Since 1979, livestock and pet animals are marked by RFID implants only a few millimeters in size. RFID technology is also used in road traffic since the 1980s and 1990s. An example is the identification of license plates at toll stations. Other applications, such as electronic access control and contactless payment, soon followed. At the beginning of the 1990s, airlines changed their baggage tags from visual numbering to barcodes. The next step is the growing spread of RFID labels.
How do RFID labels work?
RFID is the abbreviation for “radio frequency identification”. The miniaturized identification units are mainly composed of a memory which contains the identity of the chip and possibly other data, a receiving and transmitting unit (transceiver) and an antenna. Some types of chips contain read only memories, but other models can also store new data several times. The memory handles between one bit and several kilobytes. A single bit is sufficient for simple applications such as article surveillance, which only need to distinguish between active and inactive.

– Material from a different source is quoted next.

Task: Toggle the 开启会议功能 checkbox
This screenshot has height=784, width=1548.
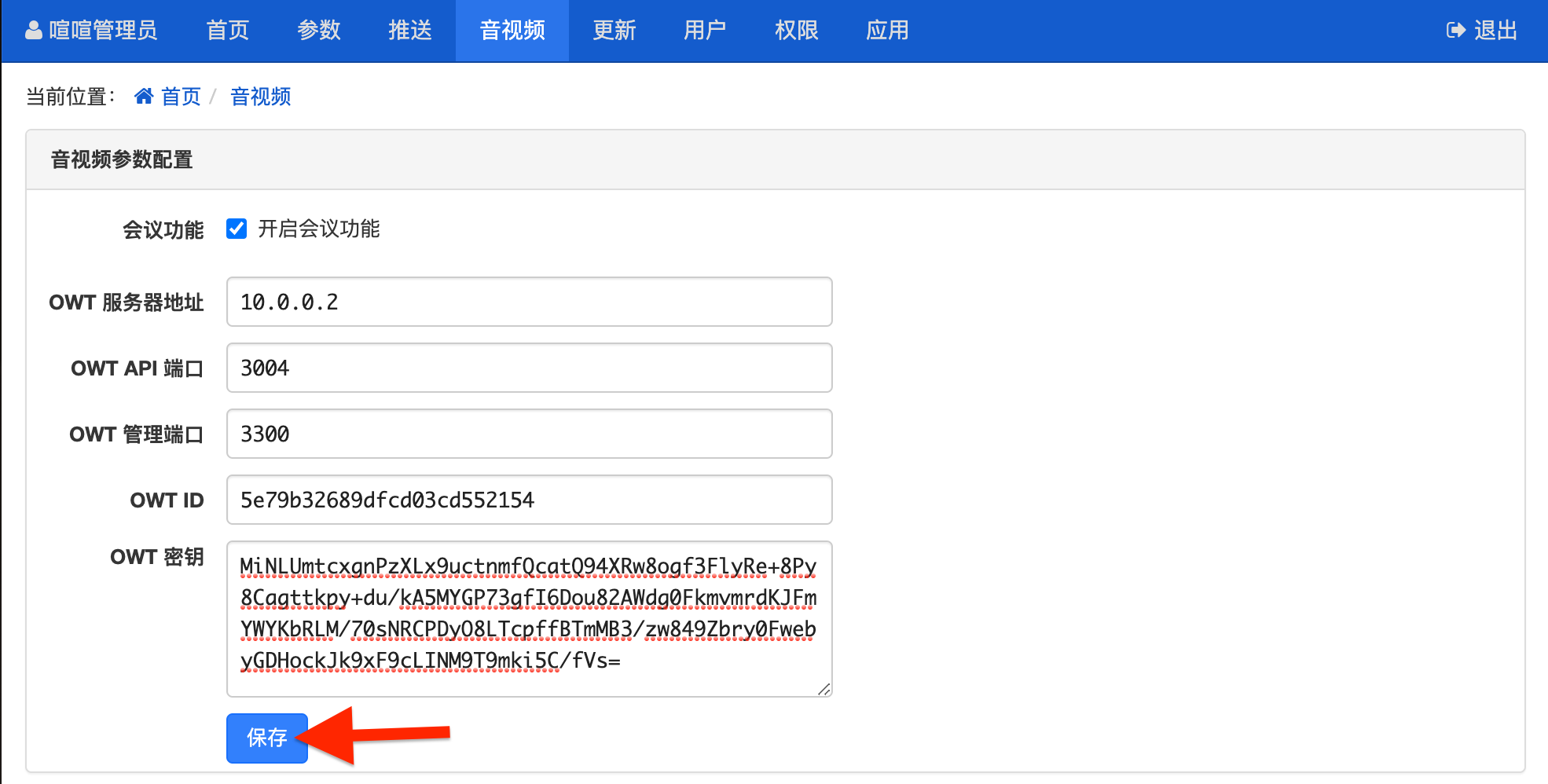Action: pos(237,229)
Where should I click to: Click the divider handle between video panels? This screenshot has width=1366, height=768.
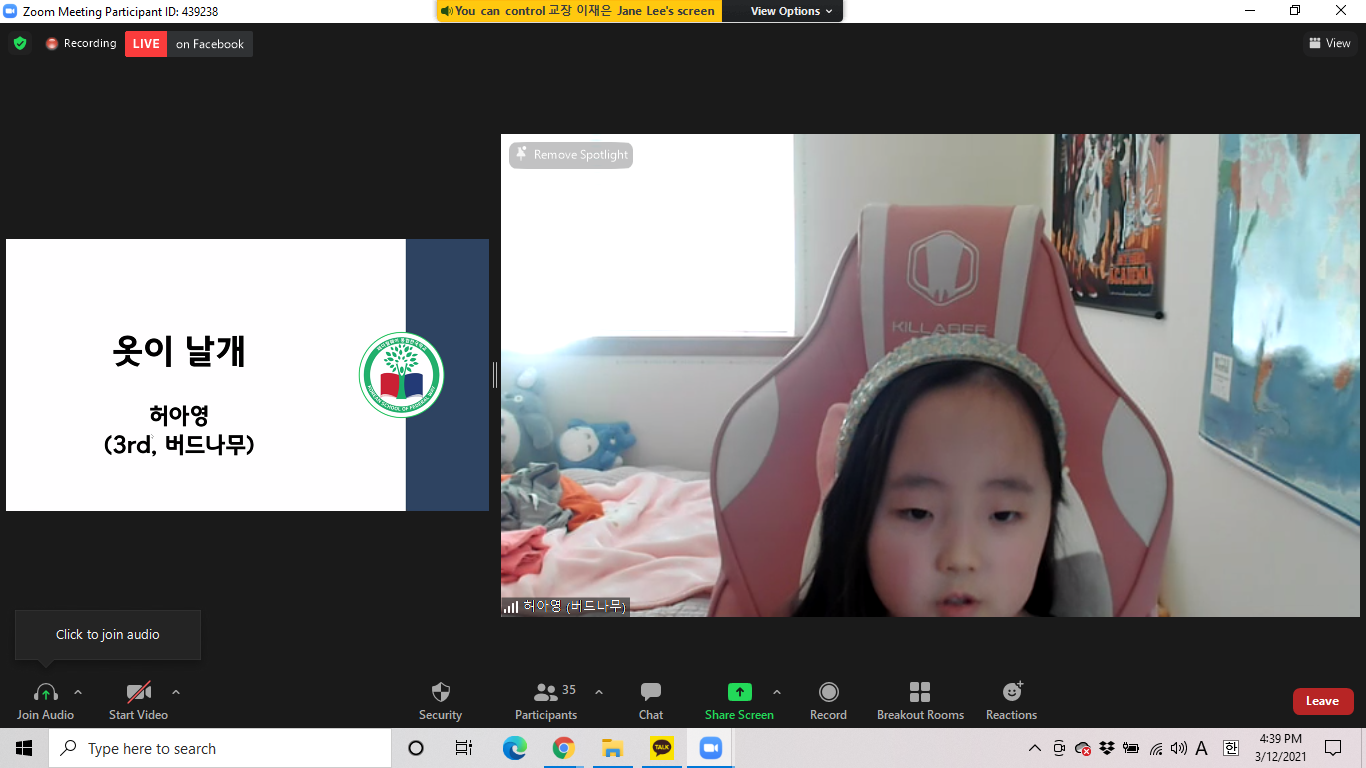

For transmission, the reader generates high frequency alternating magnetic fields. The exact frequencies are standardized according to ISO 18000 and are partly different in various global regions. Frequency bands used are in the range of long or short waves, as well as super- or ultra-high frequencies (UHF). Concerning ultra high frequencies, American, Asian and European frequency bands differ. Modern reading devices, however, offer an overlapping compatibility. Since UHF tags encoded from 902 MHz to 928 MHz (median frequency range) are either only readable in the spectrum 950 MHz to 956 MHz (upper range, commonly used in Japan and the United States), or in the spectrum 865.6 MHz to 867.6 MHz (European region, lower frequency range), a common basis was created.
RFID labels themselves do not generate their own magnetic field, but influence the field of the reader. Backscattering or changes of electrical loading are detected by the reader and are used in queries and responses to communicate with the chip. For passive RFID labels, the energy is generated by induction from the magnetic field. Active RFID transponders have their own power supply, which allows for larger radio ranges, as required at toll stations for example, that have to bridge several meters.
More than just on or off
The deactivation of RFID labels works via a “kill code” which is transmitted over the magnetic field. Apart from the sole identification purpose, many chips offer additional functions. An anti-collision function controls when RFID labels are supposed to wait or respond to queries, if a large number of tags is in range of the reader at the same time. Some chips are also secured by a password that must be transmitted before a response is sent. AES encryption during transmission can also provide additional security.